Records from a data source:
□ □ □ □ □ □ □

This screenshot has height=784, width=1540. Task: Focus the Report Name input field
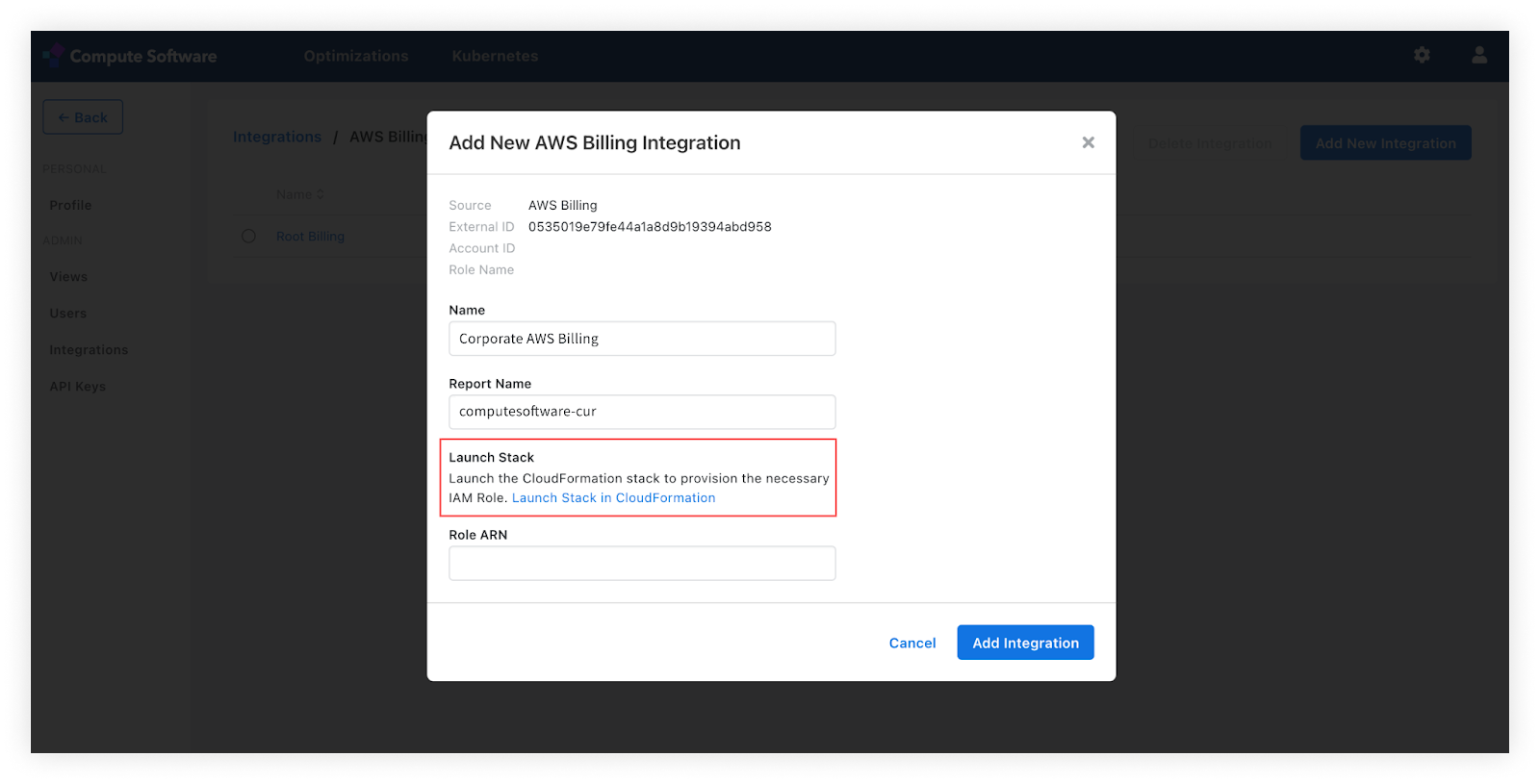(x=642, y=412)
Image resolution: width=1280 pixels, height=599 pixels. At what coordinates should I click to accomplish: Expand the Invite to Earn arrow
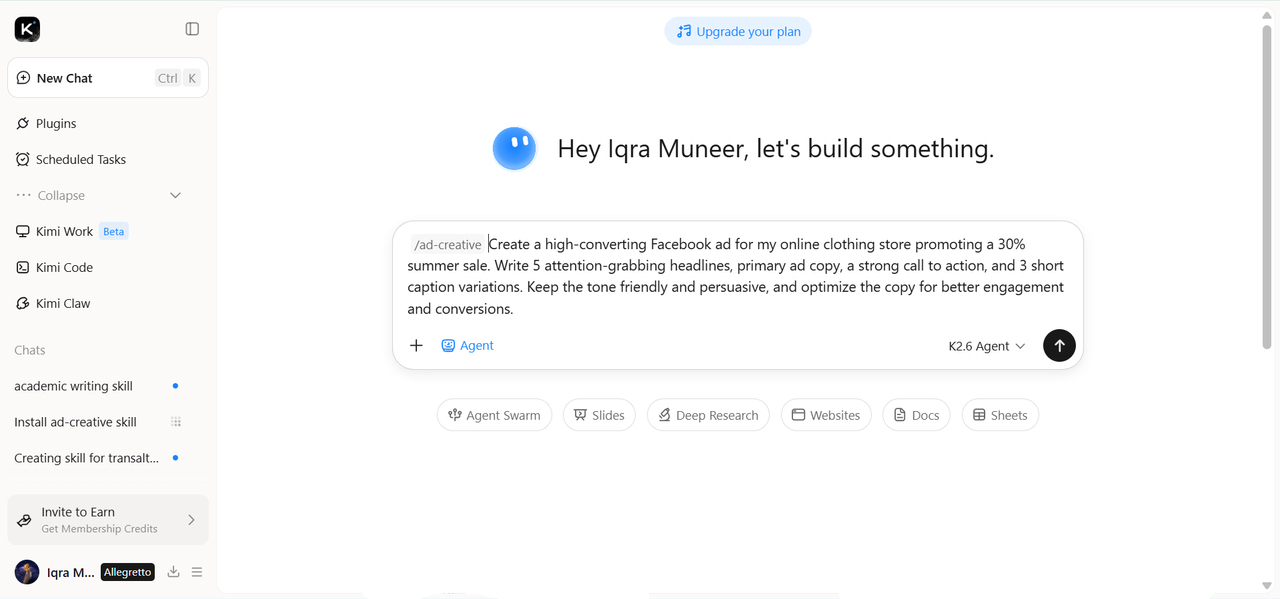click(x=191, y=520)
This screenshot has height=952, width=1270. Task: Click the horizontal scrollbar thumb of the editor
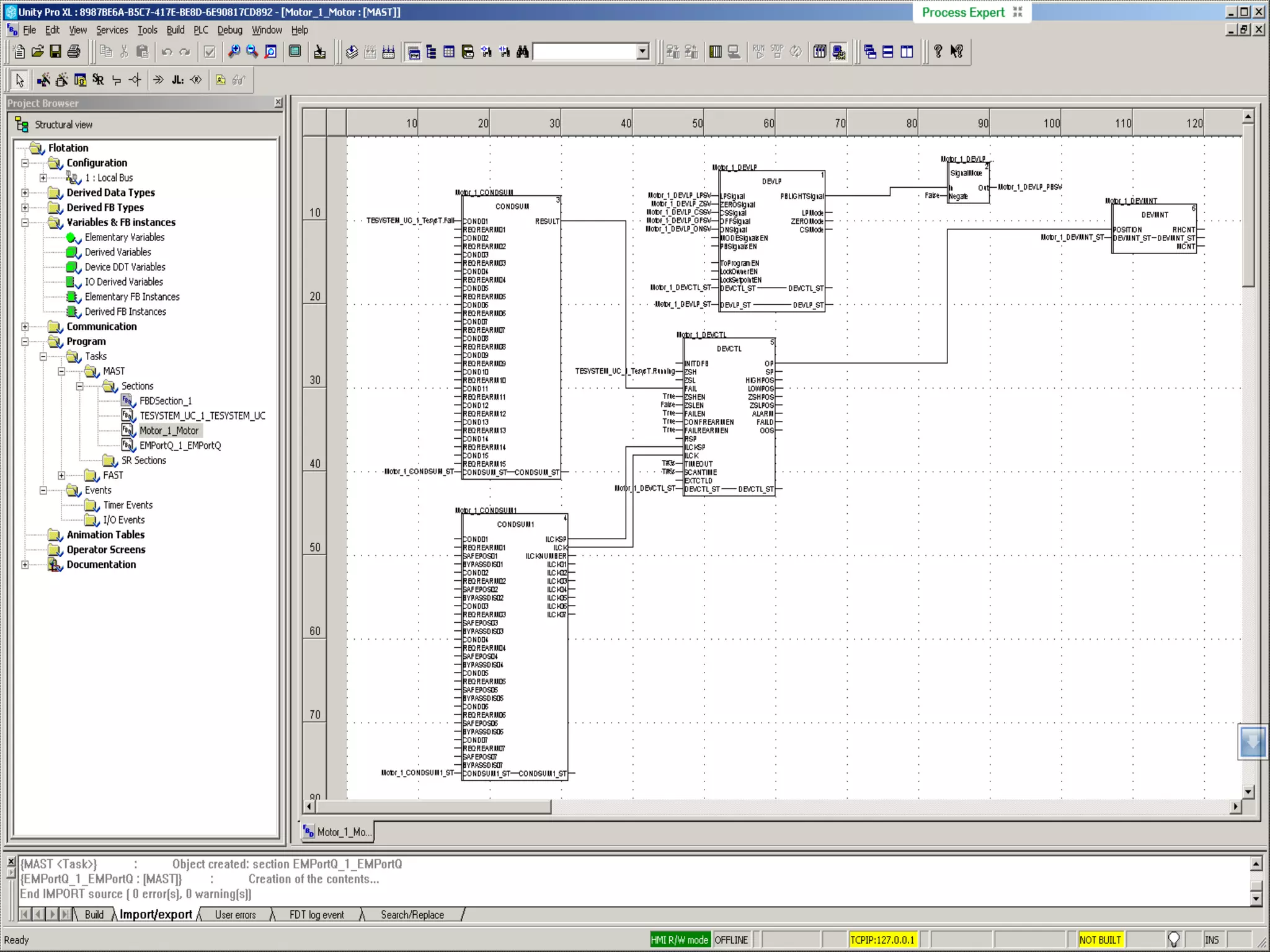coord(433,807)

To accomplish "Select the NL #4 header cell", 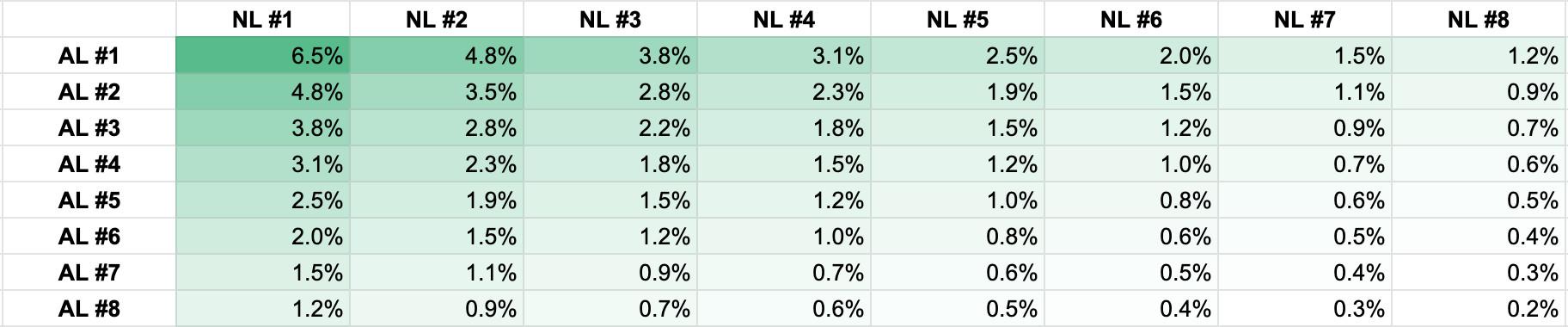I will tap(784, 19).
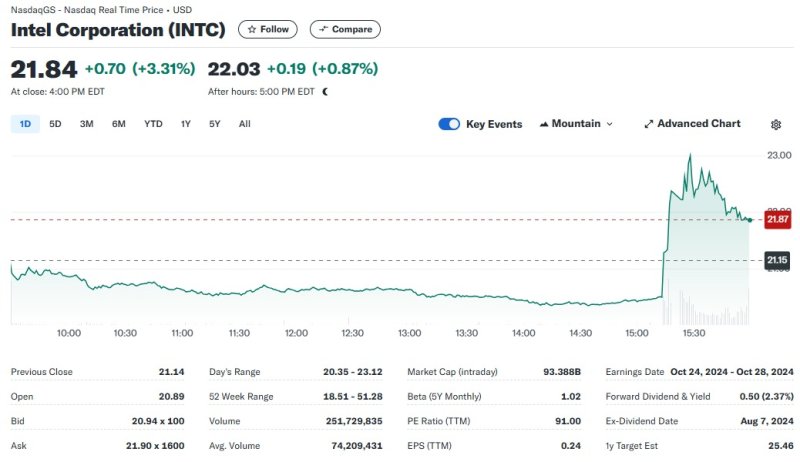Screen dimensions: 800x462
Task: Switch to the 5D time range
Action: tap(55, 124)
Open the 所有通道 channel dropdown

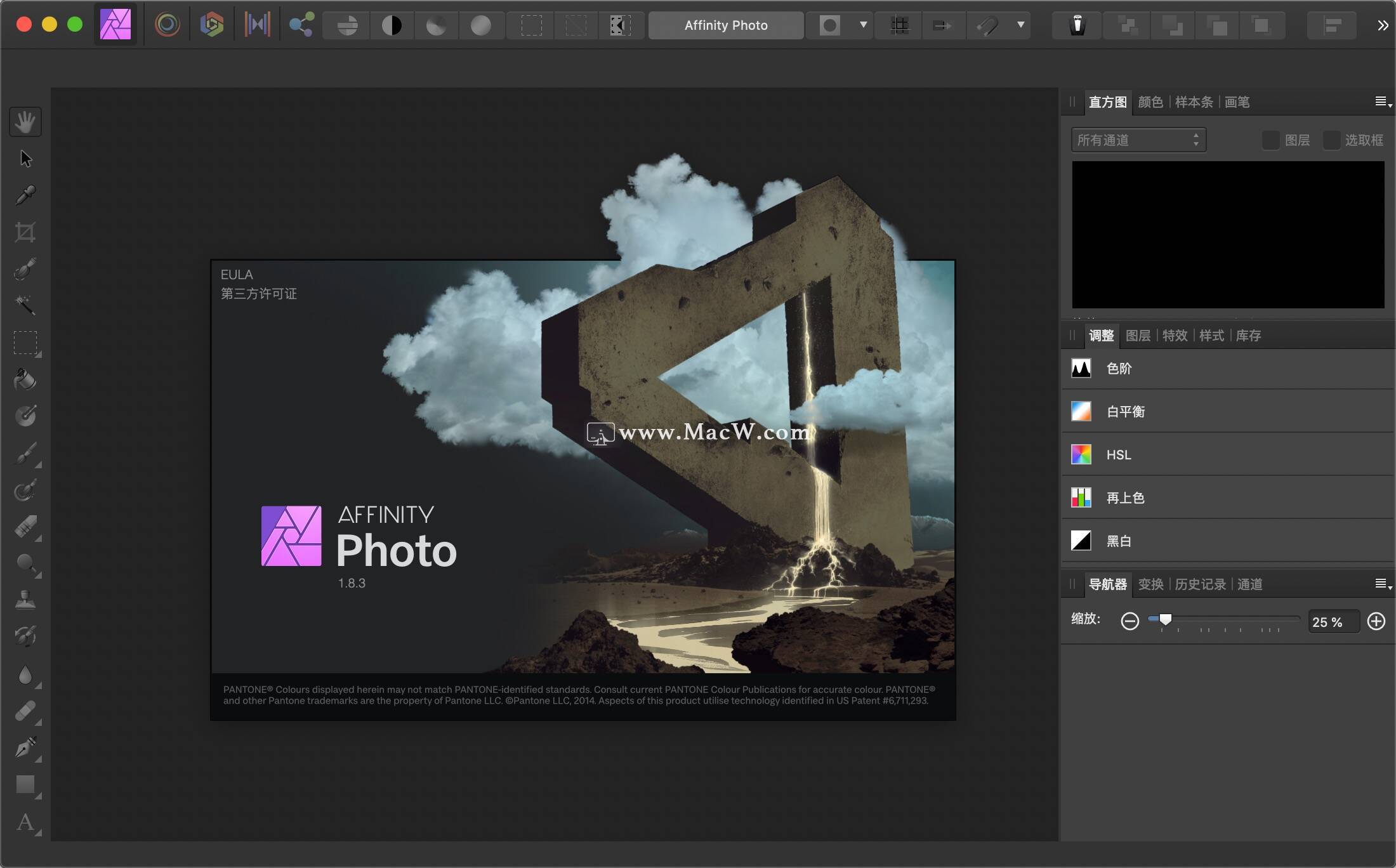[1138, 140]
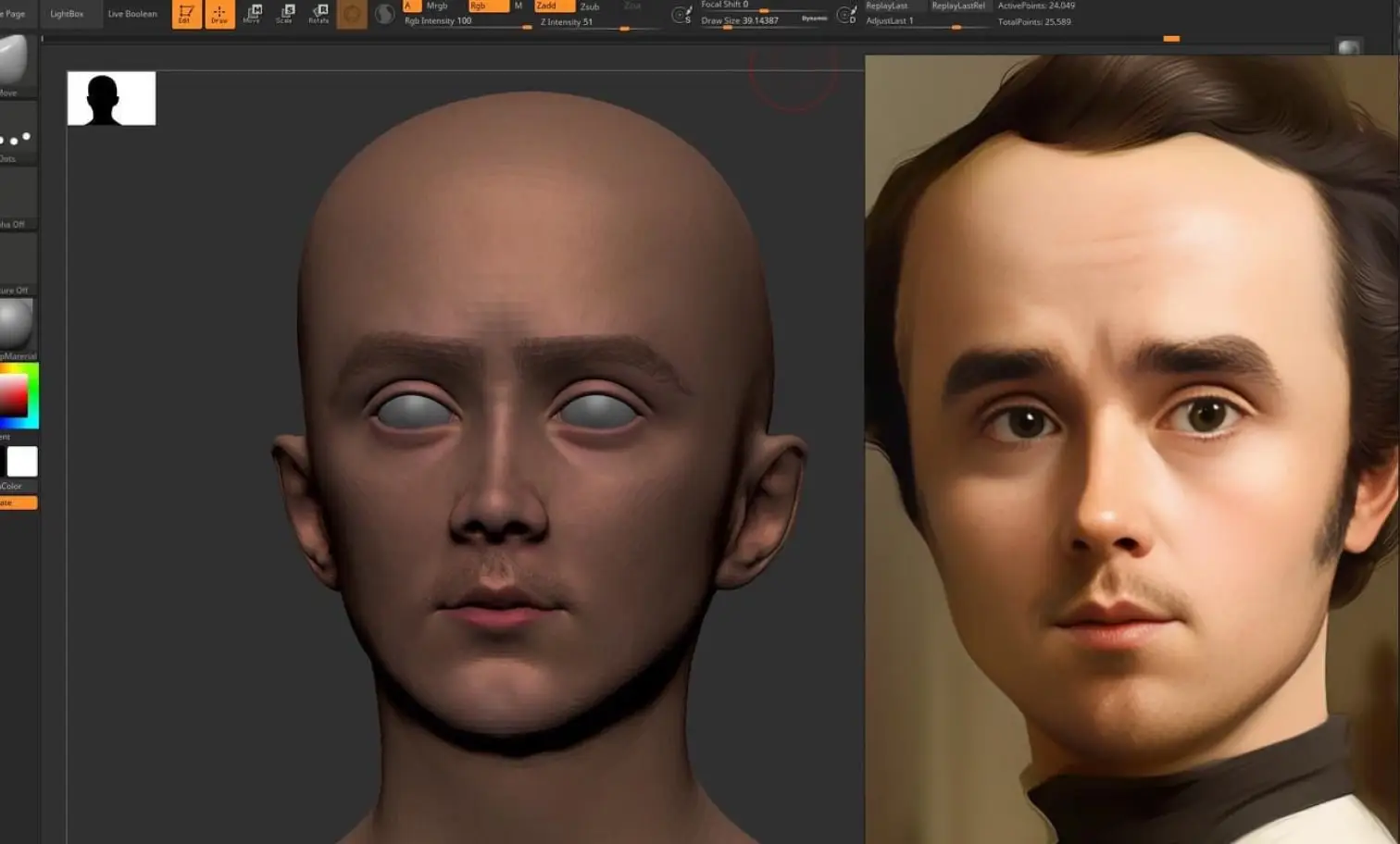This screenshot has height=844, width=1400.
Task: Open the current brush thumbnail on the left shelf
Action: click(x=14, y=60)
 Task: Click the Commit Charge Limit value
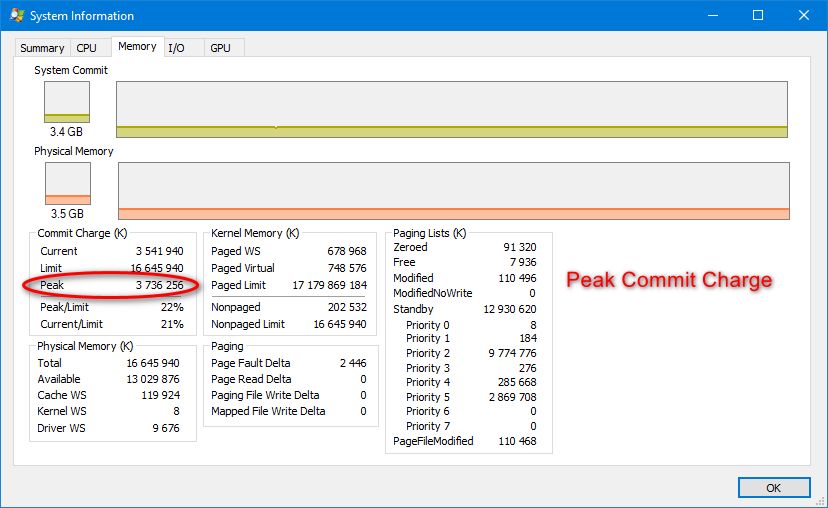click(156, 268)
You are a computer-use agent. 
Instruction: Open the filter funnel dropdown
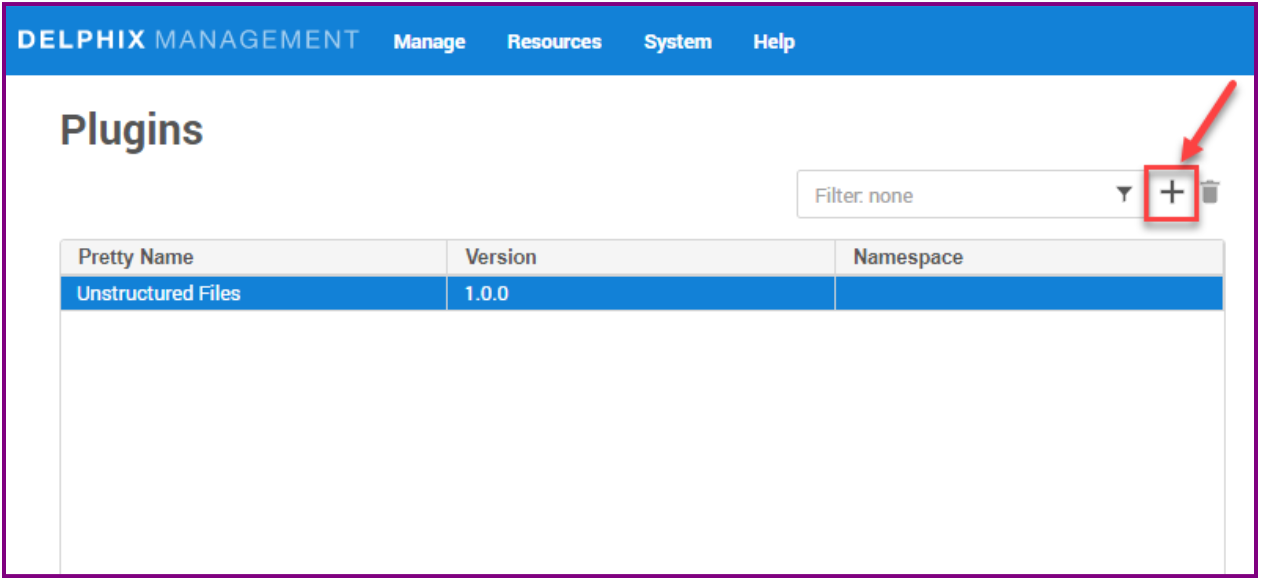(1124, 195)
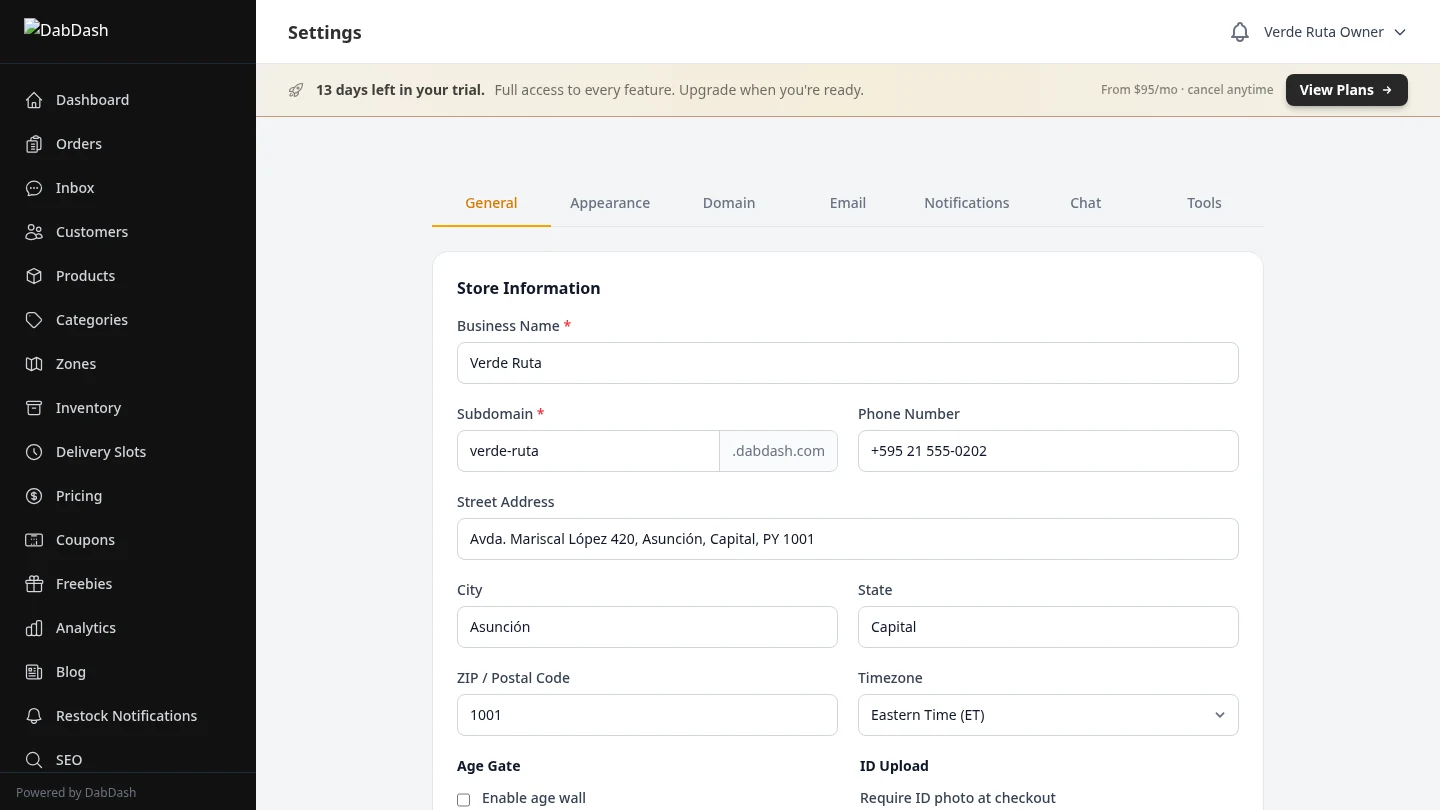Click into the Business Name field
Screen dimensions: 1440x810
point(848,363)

□ □ □ □ □ □ □

Filter the material above, keeping every line that contains the string "dropdown" and matching its case exactly.

▸ **Task solution**:
Open the 所有通道 channel dropdown
Instruction: Open the filter funnel dropdown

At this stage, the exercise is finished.